Material to process.
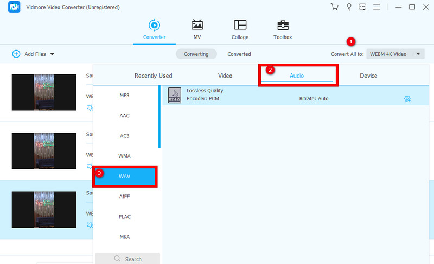This screenshot has width=434, height=264.
Task: Choose WAV from the format list
Action: [125, 177]
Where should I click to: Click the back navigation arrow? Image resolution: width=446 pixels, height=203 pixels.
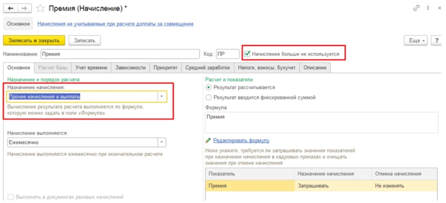[10, 8]
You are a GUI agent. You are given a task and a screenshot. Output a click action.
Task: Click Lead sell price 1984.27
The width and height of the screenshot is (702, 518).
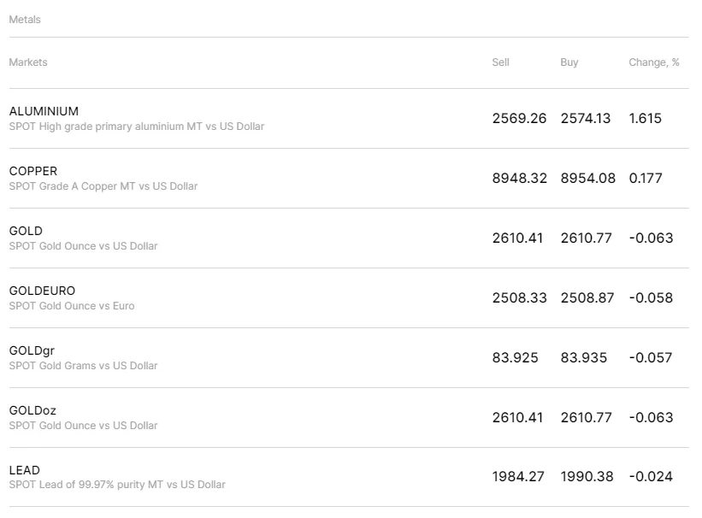click(x=518, y=476)
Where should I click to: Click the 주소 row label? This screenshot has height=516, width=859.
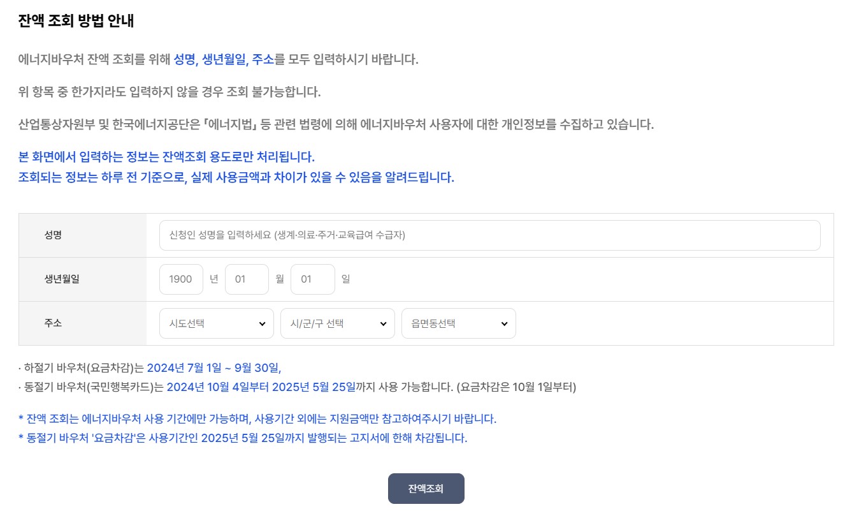coord(54,323)
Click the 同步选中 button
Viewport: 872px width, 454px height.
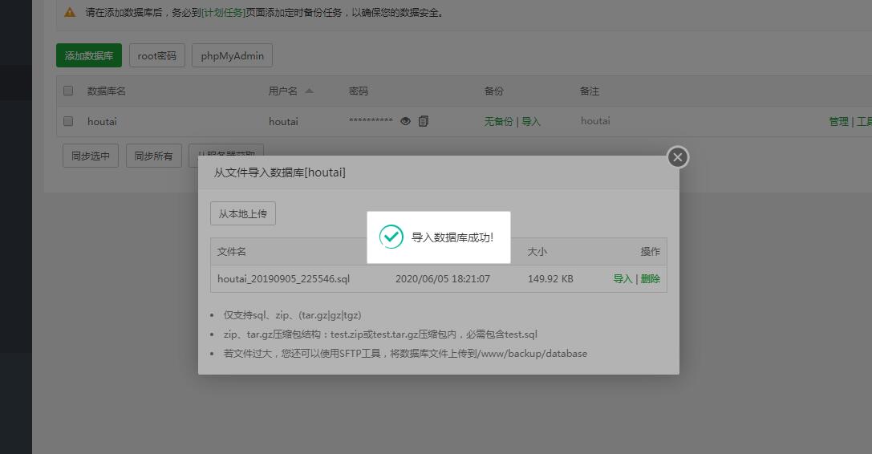[90, 156]
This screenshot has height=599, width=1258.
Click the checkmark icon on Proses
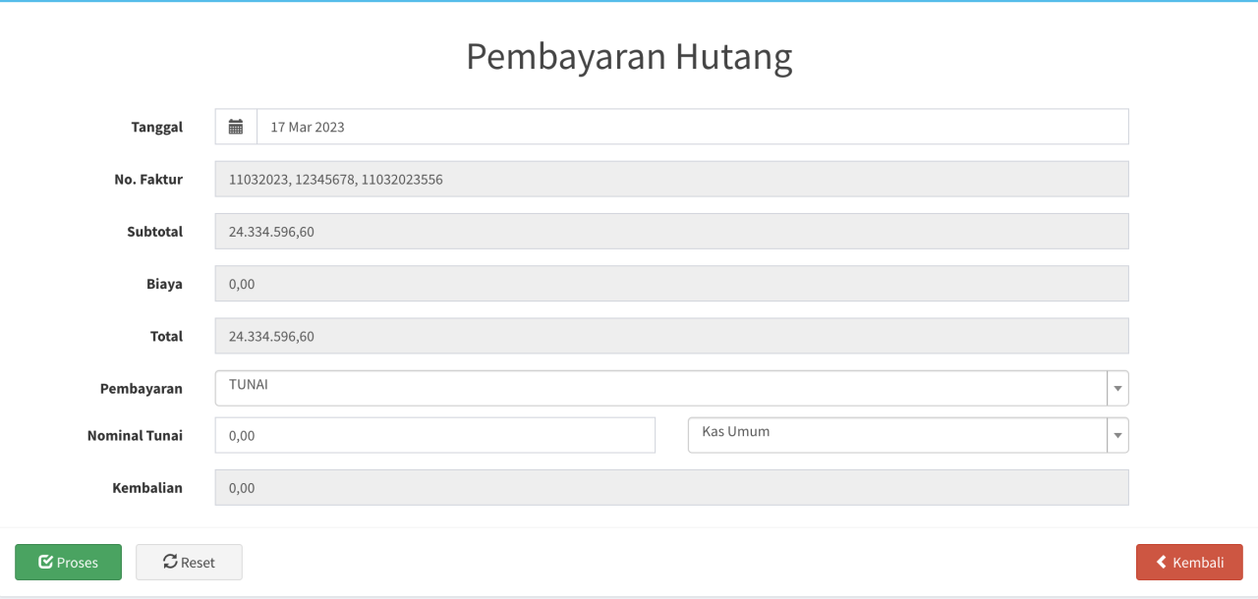pos(45,562)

Action item.
Skip every picture. Repeat word for word the lines from the line holding "Task: Click Lead sell price 1984.27" through the end of the entries above.

Your solution.
Task: Click Lead sell price 1984.27
The width and height of the screenshot is (702, 518).
click(x=518, y=476)
Where should I click to: Click the 주소 row label? This screenshot has height=516, width=859.
coord(54,323)
Click the 同步选中 button
Viewport: 872px width, 454px height.
[90, 156]
This screenshot has height=599, width=1258.
Click the checkmark icon on Proses
pos(45,562)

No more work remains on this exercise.